Altermeds took a page out of CHAMP v. Commissioner’s book and argued that they sold non-cannabis merchandise, like pipes, and therefore exempt from Section 280E for that line of business.
The court determined that selling non-cannabis merchandise was not a separate line of business for Altermeds because 1) Altermeds generated most of its revenue from cannabis sales and 2) items like pipes “completed” the sale of cannabis, further identifying the primary line of business.

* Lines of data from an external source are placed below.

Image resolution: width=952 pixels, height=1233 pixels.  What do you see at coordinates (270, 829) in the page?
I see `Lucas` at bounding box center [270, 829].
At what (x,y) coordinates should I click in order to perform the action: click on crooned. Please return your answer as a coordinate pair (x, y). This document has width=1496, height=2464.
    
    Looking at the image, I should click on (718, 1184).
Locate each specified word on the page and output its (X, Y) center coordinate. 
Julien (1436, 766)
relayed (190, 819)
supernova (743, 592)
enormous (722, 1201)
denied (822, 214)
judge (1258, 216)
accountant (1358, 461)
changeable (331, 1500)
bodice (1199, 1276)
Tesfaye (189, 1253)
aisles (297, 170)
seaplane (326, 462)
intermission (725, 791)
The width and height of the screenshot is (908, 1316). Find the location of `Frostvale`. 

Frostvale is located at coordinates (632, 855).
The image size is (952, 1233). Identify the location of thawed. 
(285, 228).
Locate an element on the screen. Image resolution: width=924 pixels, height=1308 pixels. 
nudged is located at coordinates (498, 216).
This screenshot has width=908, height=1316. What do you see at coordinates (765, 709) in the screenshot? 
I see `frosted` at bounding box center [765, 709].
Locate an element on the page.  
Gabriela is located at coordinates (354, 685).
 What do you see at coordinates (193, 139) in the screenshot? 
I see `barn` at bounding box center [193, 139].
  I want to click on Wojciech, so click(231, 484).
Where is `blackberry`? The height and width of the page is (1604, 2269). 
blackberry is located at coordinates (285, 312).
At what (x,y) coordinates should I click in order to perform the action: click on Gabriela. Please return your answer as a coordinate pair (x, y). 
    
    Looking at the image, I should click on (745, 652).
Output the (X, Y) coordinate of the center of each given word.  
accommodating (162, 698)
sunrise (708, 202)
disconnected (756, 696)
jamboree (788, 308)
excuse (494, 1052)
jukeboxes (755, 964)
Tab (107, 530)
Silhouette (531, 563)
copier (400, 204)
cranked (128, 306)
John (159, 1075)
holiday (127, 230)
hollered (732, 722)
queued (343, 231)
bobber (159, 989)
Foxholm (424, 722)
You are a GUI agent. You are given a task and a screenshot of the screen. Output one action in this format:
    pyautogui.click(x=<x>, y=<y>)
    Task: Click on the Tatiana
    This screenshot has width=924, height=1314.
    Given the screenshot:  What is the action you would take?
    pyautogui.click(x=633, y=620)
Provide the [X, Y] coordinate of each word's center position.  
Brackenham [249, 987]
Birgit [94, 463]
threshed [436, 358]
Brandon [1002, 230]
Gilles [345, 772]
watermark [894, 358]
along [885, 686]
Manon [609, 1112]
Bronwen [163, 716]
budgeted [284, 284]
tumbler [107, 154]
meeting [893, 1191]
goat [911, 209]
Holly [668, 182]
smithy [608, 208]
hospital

Two other arguments made by Altermeds were squashed due to poor record-keeping, and because of that, verifying Altermeds’ statements would be an “impossible” task.
What I’m thinking 🧠
It’s easy for me to say “remove section 280E!” Actually removing it is the obstacle.
The same federal government fighting over The MORE Act and The SAFE Banking Act is the *same federal government* that will have to approve repealing 280E.
There has been no shortage of cannabis businesses fighting the absurdity of 280E, though. And more cases have battled it out in court than the ones I mentioned. The 2007 CHAMPS case, however, was undoubtedly the most successful 280E case for an organization.
Findings show the IRS made almost $950/hour of IRS agent work for cannabis businesses over a certain time period in 2012, compared to the $545/hour for mainstream businesses.
In other words: the IRS makes more from cannabis audits than mainstream audits because only 3% of cannabis returns had no errors or adjustments – compared to 21% of other industry audits.
The cannabis industry is more likely to be audited by the IRS than mainstream businesses because of it.
And since they’re statistically more likely to uncover an error: maintaining impeccable accounting records should be at the top of our priority list in cannabis.
As federal legislation like the MORE Act stalls, I encourage the industry to continue tweeting and talking about Section 280E, putting pressure on lawmakers to *at least* amend this tax code if they can’t agree on legalization.
Just remember – the federal government stands to make $5 billion from unconstitutional tax rates between 2018 and 2027 if we don’t speak up.